Cette maladie ne pose aucun risque pour la santé humaine ou la salubrité des aliments, mais elle peut être dommageable pour les populations de saumons sauvages. Elle a d’ailleurs déjà été détectée dans les Maritimes, où il existe des élevages de poissons, mais en milieux marins. L’AIS n’est toutefois pas présente au Québec, selon l’ACIA.
Existe-t-il des risques précis liés à des installations en milieu terrestre? «Même si une installation d’aquaculture est située en milieu terrestre, elle produira de l’eau et des déchets», des voies qui peuvent permettre de propager l’AIS, a répondu l’ACIA.
Porte-parole de CanAquaculture, Jonathan Martel a toutefois indiqué que l’entreprise qui produit les oeufs fournit aussi un «certificat» qui atteste que les oeufs sont exempts de la maladie. Une autre analyse des oeufs serait menée au Québec, a-t-il expliqué mercredi. Qui plus est, l’entreprise prévoit un système de filtration de l’eau à l’entrée et à la sortie, en plus d’un protocole de «biosécurité» pour toutes les étapes de la production.
Selon M. Martel, «le cadre réglementaire au Canada n’est pas adapté» pour un projet comme CanAquaculture, qui se base sur «une technologie maîtrisée depuis plus de 10 ans en Europe». Dans un communiqué publié mercredi, l’entreprise a cependant dit avoir bon espoir de parvenir à une «solution satisfaisante» avec les autorités fédérales.
Au début du mois, le ministre de Pêches et Océans Canada, Dominic LeBlanc, a par ailleurs annoncé la mise sur pied d’un « comité d’experts» chargé d’étudier l’utilisation des «données scientifiques» dans la réglementation de l’aquaculture au pays.
Deux intervenants spécialisés en ichthyologie contactés par Le Devoir pour discuter des risques liés à l’AIS, et qui ont requis l’anonymat, ont simplement indiqué que ce type de projet mériterait une analyse de risque plus poussée avant d’être autorisé ou refusé.
Au ministère de l’Environnement du Québec, on a rappelé que les promoteurs n’ont pas à produire d’étude d’impact pour leur projet. Le ministère doit toutefois autoriser le prélèvement de l’eau dans le Saint-Laurent, afin d’alimenter le bassin de cinq millions de litres prévu pour chaque site.
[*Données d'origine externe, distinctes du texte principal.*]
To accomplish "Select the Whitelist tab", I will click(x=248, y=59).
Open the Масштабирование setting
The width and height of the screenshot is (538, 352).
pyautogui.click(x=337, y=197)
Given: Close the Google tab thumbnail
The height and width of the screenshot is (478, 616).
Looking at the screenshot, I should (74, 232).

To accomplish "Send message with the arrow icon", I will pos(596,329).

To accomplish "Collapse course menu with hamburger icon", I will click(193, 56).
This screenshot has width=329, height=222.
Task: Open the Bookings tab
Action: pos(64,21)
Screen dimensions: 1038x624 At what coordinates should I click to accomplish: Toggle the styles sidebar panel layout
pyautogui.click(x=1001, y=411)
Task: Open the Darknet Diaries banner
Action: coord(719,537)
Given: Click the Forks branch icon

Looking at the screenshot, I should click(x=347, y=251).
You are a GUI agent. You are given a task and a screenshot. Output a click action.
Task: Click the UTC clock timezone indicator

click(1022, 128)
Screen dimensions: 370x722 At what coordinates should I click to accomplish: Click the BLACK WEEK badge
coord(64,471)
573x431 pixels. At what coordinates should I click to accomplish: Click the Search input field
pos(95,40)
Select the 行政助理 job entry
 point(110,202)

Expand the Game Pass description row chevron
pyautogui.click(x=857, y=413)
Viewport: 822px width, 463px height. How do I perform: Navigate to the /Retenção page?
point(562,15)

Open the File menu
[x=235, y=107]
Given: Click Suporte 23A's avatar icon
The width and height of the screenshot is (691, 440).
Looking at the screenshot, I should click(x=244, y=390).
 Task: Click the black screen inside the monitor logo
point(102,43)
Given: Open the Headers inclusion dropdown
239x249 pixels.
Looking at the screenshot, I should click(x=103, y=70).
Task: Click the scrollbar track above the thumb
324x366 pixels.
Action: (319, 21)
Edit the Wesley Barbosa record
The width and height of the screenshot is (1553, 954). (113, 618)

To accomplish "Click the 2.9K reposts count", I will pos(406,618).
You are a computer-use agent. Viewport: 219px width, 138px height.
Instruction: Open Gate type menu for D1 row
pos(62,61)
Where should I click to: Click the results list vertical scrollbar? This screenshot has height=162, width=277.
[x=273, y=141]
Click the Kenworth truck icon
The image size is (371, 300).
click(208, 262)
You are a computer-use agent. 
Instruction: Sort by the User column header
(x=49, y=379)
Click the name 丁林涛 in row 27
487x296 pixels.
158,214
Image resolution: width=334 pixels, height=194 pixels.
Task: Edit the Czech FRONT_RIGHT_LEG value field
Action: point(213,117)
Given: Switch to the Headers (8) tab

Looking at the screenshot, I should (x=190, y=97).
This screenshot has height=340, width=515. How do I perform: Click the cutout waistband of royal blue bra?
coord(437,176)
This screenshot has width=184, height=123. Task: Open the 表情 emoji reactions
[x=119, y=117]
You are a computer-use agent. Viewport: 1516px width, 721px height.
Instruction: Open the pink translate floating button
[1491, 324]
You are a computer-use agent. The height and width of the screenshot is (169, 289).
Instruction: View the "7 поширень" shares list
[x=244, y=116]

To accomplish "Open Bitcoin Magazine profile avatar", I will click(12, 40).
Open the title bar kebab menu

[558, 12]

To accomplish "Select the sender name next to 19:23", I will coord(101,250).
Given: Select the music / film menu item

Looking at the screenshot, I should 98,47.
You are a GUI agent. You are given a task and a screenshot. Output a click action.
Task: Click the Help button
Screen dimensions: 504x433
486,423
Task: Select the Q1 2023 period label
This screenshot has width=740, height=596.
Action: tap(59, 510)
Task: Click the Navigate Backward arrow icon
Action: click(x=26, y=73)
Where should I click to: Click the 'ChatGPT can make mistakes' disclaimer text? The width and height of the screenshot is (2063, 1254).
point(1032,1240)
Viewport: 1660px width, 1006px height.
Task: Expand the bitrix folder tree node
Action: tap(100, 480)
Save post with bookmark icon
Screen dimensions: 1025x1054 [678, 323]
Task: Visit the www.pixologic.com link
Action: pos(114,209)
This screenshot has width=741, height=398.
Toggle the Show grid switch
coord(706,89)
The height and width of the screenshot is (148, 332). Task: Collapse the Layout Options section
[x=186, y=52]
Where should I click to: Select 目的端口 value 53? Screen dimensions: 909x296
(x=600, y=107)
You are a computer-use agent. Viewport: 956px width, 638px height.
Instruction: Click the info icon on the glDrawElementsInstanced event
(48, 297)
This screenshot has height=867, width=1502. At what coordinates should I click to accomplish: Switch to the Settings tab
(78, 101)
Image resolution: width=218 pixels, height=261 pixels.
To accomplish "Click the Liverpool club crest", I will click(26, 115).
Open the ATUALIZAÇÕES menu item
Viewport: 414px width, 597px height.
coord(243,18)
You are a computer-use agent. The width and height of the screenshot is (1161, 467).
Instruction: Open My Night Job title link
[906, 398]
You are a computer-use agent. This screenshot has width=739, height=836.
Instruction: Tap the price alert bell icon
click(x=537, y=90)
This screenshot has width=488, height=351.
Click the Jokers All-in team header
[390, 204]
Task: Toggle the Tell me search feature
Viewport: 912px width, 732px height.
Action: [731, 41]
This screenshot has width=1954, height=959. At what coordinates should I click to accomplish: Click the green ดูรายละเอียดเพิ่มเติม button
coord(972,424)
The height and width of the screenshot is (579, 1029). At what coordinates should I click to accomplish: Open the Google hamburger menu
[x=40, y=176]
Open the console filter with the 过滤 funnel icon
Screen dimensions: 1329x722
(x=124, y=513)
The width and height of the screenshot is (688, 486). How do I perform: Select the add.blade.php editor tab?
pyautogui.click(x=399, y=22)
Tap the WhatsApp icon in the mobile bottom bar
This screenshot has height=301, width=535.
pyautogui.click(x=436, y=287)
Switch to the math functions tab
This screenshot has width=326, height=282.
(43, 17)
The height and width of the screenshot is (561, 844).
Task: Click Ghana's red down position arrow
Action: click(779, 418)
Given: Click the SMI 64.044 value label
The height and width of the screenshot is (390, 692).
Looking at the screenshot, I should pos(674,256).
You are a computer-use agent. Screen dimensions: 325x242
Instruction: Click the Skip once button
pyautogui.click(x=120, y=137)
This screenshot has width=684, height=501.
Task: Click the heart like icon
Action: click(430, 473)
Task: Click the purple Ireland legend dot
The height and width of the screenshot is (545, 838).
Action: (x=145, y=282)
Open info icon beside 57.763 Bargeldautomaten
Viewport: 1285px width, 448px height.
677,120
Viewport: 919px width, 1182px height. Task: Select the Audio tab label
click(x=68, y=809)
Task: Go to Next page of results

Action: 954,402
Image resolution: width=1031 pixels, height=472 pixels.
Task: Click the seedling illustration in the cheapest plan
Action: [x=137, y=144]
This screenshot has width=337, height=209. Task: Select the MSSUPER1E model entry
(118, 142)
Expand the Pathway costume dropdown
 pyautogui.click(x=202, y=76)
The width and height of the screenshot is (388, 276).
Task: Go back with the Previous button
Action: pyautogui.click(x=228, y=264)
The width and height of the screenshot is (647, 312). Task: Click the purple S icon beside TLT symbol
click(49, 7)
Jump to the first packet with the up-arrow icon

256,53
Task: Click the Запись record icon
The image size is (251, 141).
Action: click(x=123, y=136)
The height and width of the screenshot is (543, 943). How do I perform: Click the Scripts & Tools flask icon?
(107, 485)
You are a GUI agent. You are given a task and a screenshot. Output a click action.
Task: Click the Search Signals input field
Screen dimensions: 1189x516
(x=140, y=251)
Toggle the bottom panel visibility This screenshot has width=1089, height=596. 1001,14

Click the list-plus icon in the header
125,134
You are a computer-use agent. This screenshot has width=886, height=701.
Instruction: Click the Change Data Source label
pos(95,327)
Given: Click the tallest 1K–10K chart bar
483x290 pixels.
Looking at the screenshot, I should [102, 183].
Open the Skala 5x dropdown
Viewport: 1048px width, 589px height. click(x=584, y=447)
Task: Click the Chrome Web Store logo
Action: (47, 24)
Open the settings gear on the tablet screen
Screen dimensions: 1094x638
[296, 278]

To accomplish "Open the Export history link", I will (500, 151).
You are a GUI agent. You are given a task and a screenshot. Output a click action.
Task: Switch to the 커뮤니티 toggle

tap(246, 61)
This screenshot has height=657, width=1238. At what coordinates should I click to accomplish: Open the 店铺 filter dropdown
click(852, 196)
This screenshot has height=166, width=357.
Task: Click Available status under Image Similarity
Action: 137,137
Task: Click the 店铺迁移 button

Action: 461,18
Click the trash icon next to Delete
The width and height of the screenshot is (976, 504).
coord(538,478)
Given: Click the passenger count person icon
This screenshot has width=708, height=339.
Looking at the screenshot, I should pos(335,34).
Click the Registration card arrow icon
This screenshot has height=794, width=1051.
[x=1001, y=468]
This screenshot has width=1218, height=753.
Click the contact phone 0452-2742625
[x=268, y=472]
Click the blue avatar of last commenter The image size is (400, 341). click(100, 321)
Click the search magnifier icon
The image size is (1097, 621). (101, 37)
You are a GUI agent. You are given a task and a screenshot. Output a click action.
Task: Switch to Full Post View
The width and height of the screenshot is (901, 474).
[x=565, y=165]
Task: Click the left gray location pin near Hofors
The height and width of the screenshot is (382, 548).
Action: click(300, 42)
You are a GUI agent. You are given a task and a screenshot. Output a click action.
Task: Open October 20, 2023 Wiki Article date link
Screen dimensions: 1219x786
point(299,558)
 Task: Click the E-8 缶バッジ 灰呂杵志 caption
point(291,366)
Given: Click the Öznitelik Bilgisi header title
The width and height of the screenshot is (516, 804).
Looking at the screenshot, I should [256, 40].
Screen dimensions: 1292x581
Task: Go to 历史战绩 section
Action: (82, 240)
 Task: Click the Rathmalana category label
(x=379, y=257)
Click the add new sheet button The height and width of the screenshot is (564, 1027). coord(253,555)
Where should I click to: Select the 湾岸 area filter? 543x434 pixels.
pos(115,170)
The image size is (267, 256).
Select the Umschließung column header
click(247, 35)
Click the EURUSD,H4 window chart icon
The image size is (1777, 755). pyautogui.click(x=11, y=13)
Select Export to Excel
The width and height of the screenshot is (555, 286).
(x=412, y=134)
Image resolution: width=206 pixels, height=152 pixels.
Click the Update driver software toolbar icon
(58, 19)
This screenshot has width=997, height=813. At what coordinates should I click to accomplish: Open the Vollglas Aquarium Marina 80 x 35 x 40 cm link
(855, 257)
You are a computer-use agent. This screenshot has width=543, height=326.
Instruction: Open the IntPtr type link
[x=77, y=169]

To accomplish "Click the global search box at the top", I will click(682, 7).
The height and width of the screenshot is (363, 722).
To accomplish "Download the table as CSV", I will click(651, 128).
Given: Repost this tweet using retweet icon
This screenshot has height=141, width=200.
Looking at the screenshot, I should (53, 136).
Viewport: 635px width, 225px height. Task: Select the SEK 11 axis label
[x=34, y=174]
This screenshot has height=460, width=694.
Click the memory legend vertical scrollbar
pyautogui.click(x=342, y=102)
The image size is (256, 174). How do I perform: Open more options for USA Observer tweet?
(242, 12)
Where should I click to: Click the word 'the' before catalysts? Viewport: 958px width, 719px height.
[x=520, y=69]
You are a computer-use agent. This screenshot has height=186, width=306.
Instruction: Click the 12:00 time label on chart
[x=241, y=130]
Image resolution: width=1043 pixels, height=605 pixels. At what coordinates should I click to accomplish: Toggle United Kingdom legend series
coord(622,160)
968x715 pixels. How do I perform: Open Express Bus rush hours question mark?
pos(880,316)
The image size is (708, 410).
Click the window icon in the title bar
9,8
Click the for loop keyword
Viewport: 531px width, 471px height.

Québec doit aussi accorder un certificat d’autorisation au projet, avant que le ministère de l’Agriculture, des Pêcheries et de l’Alimentation ne lui octroie un permis pour le démarrage d’une telle activité commerciale. En attendant, CanAquaculture a inscrit quatre lobbyistes au registre québécois. Un de leurs mandats est lié à une demande de prêt ou de subvention de la part du gouvernement.